Audio By Carbonatix
As the youth continue to seek employment, whilst Ghana's exports potential grows within the Africa Continental Free Trade Agreement space, President Nana Akufo-Addo anticipates the French language to become a key requirement for employment.
He has therefore outlined the need for Ghanaian jobseekers to acquaint themselves with the French language as the country’s potential in export and trade grows.
He made this assertion during an exclusive interview with the French Ambassador to Ghana, Anne Sophie Avé for the last episode of Season 1 of her Touch of France TV talk show.
Prez Akufo-Addo noted that the French language plays an important role in commerce in AfCFTA.
Following its launch on January 1, 2021, the AfCFTA pact aims to create the largest free trade area in the world, connecting 1.3 billion people across 55 countries with a combined Gross Domestic Product (GDP) valued at $3.4 trillion. It is also expected to reduce the trade tariffs and enable Africa to integrate further into the global supply chains.
With Ghana being “an English-speaking Island in a French sea” as he put it during the encounter, the French Ambassador believes that jobseekers should prepare to meet the demand that will come with the country’s growing export potential.
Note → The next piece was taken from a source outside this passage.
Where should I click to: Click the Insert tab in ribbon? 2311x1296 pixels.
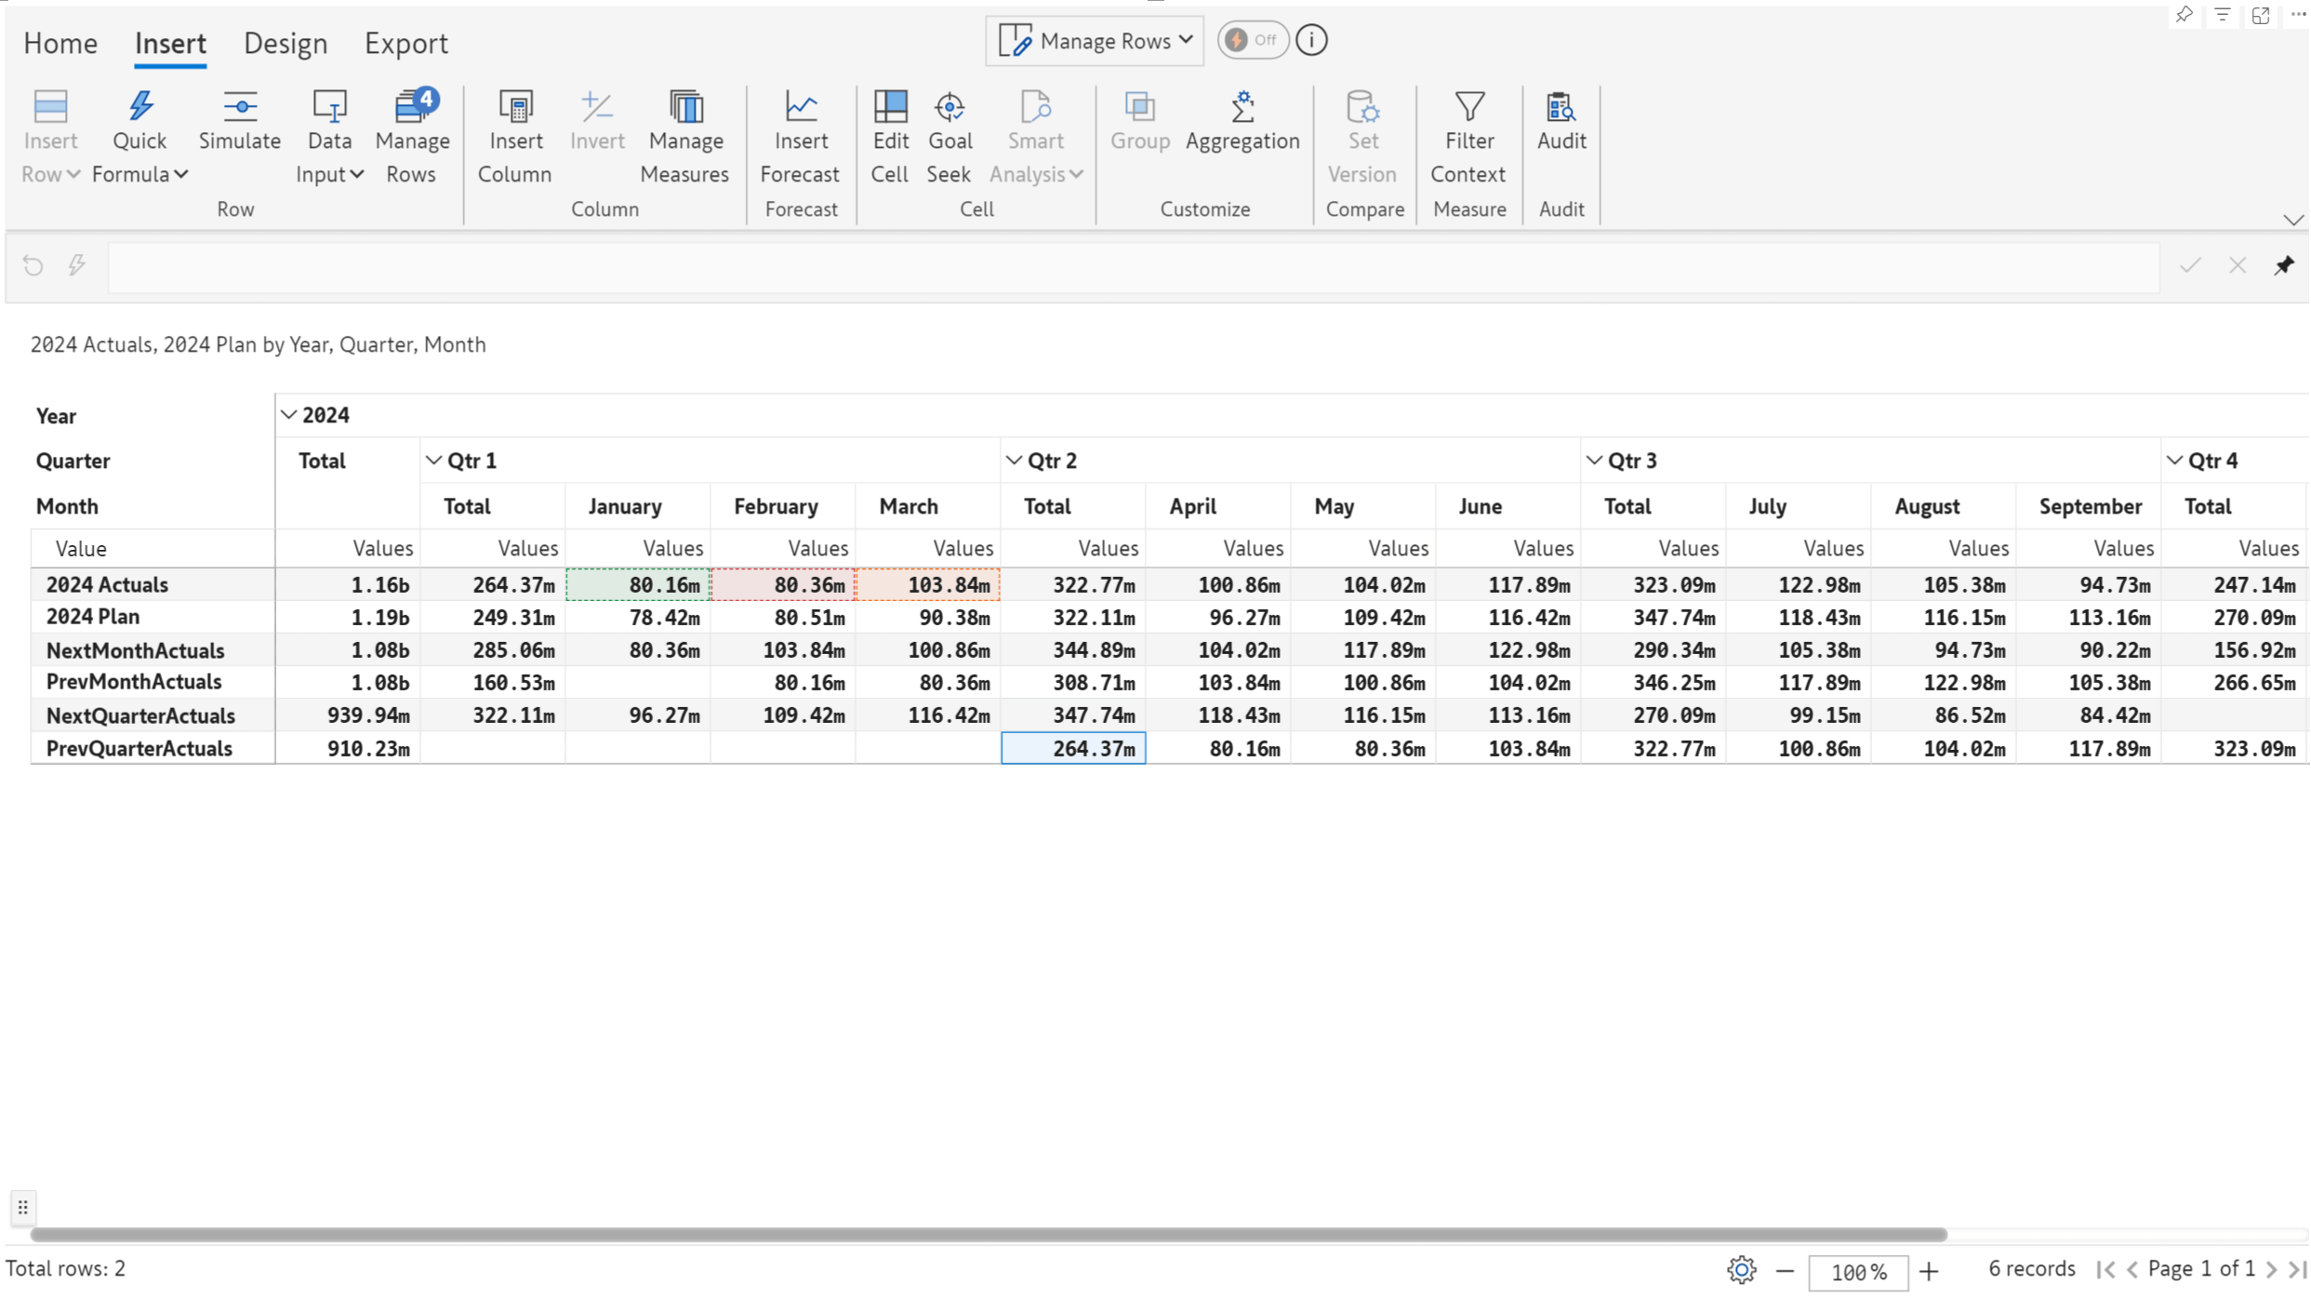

“I think that that of course as Ghana’s export potential, capacity to export its products – especially value-added products – increases and intensifies, [yes] Ghanaian companies will be looking to populate the sales departments, the international sales departments, the exports departments, with people who have the facility in the language”, he said.
“I can see that coming very easily. In any event, the greater the links, the stronger the integration and you are talking about links of language, of culture, of blood. All these are important links that enable people to live in the same space”, he explained.
On the Touch of France TV show, President Akufo-Addo discussed numerous subjects pertaining to working and doing business in France and applying the acquired knowledge in Ghana and Africa. He is the first Ghanaian head of state to have been interviewed by an ambassador.
Likewise, Anne Sophie Avé became the first Ambassador to carry a TV programme at the Jubilee House.